Troubleshoot NAT that is applied when it should not be

Resolve problems when the Firewall translates an IP address to some other IP address even though it should not.

  For more details about the product and how to configure features, click Help or press F1.


  1. Check the order of the NAT rules.
    The Firewall reads the NAT rules from top to bottom. Only the first rule that matches is considered, so you can make exceptions to rules by placing a different, partially overlapping rule above. Leaving the NAT cell empty tells the Firewall that addresses in any connections that match the rule should not be translated.
  2. Check for other configurations that apply NAT.

    For VPN traffic, you can also enable and disable address translation for all traffic transmitted over a VPN in the properties of the VPN element. The default setting is to disable all address translation for tunneled VPN traffic. The setting affects only traffic wrapped inside the VPN tunnel, not the tunnel itself (the encrypted packets).

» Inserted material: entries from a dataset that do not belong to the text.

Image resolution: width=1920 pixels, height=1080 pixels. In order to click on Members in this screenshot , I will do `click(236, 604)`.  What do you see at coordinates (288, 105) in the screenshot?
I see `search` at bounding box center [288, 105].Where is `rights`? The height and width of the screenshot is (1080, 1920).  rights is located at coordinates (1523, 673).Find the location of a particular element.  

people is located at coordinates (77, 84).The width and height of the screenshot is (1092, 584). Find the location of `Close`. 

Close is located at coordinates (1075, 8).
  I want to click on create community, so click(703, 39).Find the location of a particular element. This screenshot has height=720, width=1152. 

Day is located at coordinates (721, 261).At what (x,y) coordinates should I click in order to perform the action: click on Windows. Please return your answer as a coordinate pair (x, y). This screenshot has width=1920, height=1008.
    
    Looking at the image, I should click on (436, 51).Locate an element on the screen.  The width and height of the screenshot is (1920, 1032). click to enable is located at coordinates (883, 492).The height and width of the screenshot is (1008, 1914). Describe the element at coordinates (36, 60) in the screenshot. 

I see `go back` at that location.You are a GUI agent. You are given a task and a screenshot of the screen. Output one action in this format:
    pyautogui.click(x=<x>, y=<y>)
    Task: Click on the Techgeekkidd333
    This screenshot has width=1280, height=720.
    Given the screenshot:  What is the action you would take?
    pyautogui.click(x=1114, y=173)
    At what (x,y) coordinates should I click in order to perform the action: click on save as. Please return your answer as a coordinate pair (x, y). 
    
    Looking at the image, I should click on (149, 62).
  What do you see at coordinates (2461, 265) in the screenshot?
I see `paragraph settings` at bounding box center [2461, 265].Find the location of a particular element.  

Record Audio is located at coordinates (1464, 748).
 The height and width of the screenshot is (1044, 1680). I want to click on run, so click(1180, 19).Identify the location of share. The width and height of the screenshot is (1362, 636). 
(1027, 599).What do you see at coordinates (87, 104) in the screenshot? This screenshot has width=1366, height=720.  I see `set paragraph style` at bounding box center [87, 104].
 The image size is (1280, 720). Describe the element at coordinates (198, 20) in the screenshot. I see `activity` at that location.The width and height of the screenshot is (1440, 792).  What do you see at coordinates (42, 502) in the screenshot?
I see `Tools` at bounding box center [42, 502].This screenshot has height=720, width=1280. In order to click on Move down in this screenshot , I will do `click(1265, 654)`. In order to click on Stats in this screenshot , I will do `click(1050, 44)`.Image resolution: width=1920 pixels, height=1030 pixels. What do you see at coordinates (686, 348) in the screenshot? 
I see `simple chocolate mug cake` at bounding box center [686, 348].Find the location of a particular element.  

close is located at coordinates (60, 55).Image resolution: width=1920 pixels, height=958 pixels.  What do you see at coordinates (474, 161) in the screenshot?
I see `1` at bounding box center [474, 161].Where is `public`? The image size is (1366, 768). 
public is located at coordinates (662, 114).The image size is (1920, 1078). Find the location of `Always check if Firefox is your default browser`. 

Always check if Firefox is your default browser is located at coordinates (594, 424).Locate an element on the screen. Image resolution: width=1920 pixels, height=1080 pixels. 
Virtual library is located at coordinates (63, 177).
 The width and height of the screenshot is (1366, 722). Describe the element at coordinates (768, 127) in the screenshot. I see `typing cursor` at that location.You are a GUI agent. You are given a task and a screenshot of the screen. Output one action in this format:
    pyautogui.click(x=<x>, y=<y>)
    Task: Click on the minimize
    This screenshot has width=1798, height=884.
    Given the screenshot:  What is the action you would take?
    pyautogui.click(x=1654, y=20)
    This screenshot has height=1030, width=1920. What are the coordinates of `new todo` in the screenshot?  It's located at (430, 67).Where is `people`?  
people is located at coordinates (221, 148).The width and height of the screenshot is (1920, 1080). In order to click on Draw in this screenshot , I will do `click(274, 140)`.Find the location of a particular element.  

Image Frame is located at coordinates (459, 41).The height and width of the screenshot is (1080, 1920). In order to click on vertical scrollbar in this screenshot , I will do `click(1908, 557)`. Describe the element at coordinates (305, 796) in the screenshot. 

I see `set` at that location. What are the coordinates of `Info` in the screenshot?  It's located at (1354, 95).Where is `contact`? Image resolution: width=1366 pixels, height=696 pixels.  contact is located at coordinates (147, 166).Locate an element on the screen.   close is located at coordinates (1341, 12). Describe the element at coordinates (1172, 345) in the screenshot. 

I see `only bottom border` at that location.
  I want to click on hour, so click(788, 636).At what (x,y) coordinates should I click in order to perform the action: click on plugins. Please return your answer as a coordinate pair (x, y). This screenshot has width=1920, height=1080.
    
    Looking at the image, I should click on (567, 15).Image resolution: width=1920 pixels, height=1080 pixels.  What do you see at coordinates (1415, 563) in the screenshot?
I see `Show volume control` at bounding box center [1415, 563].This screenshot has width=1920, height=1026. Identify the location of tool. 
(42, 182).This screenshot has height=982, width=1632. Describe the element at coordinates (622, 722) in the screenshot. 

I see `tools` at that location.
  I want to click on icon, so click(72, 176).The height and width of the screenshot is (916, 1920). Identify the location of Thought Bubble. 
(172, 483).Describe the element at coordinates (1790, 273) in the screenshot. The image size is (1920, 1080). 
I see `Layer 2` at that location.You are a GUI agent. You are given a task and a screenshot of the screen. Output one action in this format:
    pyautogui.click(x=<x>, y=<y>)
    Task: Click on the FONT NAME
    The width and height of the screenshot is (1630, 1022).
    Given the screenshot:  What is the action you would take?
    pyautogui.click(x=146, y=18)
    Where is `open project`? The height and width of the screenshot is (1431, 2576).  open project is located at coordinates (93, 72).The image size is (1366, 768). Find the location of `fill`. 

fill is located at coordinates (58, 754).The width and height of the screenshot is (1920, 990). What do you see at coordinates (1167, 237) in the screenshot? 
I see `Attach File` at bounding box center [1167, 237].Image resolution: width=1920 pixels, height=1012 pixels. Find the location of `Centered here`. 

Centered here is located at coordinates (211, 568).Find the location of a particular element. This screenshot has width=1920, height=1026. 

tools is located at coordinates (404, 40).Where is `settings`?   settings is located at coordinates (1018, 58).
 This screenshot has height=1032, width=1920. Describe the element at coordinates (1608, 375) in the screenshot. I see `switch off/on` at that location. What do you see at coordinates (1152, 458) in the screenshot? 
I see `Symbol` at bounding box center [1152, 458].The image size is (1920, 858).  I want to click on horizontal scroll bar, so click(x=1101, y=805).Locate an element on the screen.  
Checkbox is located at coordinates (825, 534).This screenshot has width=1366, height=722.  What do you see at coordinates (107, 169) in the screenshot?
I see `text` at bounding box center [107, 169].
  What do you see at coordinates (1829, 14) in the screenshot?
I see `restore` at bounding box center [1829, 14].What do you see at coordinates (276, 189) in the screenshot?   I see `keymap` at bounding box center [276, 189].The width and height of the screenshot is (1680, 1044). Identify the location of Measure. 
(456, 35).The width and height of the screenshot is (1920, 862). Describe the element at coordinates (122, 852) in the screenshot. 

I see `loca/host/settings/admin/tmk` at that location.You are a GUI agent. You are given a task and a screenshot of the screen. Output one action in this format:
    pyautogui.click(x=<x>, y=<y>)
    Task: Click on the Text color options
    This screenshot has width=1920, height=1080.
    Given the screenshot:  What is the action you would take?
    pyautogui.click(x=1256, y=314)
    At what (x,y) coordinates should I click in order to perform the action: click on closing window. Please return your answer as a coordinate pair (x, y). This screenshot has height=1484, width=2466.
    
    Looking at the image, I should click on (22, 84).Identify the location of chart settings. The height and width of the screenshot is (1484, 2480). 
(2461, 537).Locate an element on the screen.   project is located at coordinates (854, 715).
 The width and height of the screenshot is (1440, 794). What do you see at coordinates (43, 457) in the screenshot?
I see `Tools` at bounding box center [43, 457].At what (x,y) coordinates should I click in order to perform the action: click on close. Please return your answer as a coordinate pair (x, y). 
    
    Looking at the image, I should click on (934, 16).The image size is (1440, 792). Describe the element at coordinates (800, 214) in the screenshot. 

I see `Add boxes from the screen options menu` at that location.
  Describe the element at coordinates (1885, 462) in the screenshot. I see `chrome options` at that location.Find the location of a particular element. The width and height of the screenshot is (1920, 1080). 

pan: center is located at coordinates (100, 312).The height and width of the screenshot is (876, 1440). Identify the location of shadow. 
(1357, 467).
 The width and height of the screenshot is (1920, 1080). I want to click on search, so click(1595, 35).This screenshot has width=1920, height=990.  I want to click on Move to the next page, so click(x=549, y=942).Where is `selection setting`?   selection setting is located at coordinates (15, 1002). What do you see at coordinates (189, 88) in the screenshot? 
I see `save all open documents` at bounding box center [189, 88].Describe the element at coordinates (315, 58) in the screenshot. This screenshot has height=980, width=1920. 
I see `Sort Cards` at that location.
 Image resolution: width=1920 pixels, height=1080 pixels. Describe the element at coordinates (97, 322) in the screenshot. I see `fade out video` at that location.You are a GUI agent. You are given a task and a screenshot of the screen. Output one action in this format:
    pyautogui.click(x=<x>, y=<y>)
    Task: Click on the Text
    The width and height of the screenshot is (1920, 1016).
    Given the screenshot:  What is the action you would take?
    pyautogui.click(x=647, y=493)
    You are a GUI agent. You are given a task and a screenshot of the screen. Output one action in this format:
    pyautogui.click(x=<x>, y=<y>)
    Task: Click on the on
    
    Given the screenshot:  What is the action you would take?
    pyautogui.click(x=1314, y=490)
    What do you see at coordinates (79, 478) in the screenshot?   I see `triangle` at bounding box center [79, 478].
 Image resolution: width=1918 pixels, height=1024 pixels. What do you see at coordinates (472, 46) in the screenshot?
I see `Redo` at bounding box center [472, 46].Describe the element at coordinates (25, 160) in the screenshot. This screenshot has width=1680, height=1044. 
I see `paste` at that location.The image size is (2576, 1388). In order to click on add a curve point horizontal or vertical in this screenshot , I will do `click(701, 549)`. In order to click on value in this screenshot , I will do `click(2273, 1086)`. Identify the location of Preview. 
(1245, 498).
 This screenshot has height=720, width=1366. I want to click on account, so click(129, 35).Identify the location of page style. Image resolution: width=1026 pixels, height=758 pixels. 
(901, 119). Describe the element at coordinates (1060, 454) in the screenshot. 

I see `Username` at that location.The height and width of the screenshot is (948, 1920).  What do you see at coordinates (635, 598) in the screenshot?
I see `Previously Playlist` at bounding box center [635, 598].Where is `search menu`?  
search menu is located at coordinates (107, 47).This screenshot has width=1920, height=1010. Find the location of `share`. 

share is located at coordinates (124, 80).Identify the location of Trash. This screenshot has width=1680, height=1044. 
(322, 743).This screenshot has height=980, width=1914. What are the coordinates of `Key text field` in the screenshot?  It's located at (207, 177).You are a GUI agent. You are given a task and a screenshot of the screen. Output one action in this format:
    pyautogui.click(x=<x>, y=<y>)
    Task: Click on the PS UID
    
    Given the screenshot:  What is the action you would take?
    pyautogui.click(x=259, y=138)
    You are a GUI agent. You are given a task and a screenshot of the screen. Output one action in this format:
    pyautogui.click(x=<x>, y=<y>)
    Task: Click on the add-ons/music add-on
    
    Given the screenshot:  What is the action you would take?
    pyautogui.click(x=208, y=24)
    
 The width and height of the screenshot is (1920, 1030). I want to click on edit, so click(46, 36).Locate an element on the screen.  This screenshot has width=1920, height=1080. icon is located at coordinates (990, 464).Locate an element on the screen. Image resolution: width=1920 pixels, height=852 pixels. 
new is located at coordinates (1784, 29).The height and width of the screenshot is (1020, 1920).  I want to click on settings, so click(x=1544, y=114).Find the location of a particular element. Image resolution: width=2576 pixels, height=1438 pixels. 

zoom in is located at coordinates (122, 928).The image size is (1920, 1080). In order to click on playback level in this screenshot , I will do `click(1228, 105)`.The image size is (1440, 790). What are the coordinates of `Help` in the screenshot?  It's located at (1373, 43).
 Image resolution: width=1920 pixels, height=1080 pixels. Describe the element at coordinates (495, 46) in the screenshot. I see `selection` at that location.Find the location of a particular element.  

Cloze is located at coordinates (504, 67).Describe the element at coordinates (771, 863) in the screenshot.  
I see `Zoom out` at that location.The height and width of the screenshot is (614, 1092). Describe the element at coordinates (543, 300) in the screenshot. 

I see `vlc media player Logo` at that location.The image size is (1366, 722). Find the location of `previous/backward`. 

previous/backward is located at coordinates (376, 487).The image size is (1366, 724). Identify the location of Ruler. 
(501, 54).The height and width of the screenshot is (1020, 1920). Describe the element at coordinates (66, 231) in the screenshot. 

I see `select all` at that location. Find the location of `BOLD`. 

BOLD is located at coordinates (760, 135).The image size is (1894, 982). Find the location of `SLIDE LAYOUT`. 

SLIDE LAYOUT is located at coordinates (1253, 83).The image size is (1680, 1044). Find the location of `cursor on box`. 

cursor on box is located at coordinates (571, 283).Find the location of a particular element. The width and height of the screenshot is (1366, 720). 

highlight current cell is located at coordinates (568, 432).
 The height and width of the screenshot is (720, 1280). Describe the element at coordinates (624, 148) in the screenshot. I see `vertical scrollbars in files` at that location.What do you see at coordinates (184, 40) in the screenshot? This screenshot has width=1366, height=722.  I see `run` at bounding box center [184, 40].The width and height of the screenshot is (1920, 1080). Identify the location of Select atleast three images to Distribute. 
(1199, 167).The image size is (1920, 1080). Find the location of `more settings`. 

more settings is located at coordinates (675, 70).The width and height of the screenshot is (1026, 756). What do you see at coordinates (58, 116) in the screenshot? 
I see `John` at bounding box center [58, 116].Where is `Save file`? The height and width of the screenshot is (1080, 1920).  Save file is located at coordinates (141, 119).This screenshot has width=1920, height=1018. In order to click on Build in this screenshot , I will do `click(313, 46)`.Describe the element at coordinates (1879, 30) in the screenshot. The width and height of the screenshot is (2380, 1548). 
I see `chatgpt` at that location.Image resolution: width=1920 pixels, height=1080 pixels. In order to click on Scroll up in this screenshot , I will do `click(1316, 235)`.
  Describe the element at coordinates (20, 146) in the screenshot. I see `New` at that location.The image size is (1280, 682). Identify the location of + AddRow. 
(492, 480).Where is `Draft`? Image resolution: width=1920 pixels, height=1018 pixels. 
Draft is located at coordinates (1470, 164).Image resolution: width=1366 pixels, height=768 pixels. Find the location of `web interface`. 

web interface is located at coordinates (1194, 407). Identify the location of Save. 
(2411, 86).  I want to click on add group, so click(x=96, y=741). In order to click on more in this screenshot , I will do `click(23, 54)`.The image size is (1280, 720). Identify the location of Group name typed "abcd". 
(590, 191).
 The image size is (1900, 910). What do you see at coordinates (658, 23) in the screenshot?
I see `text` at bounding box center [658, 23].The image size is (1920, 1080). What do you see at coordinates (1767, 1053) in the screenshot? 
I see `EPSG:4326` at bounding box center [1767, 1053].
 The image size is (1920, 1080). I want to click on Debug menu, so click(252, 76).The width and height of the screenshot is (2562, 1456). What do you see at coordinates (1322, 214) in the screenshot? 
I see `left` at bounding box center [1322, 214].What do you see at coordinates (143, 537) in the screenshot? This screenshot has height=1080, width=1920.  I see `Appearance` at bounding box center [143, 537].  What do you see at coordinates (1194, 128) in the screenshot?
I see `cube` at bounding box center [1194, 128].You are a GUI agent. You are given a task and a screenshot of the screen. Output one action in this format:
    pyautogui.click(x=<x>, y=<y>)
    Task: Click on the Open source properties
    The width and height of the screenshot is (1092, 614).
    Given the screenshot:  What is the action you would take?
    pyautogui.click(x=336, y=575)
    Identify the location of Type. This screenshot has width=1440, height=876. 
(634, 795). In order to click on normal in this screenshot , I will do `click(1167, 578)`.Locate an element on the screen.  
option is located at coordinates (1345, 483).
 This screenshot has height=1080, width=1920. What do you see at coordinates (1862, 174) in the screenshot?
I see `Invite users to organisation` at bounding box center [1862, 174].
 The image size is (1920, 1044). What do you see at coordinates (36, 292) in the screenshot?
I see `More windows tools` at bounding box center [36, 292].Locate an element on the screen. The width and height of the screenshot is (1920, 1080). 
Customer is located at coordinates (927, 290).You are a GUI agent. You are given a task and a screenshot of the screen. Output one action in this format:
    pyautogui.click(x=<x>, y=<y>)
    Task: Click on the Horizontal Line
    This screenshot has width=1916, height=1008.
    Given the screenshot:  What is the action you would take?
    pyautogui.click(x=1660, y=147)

    In addition to NAT rules, NAT is also used in NetLink or Server Pool elements, and as a NAT pool defined for VPN clients in the Firewall element’s properties. There must not be overlapping NAT rules that match the same connections. For NetLinks, NAT rules are used to select traffic for balancing, and only the actual IP addresses used for the translation are defined in the NetLink elements. NAT is required for the operation of these features and you must exclude the connections in question from the scope of these features to disable NAT.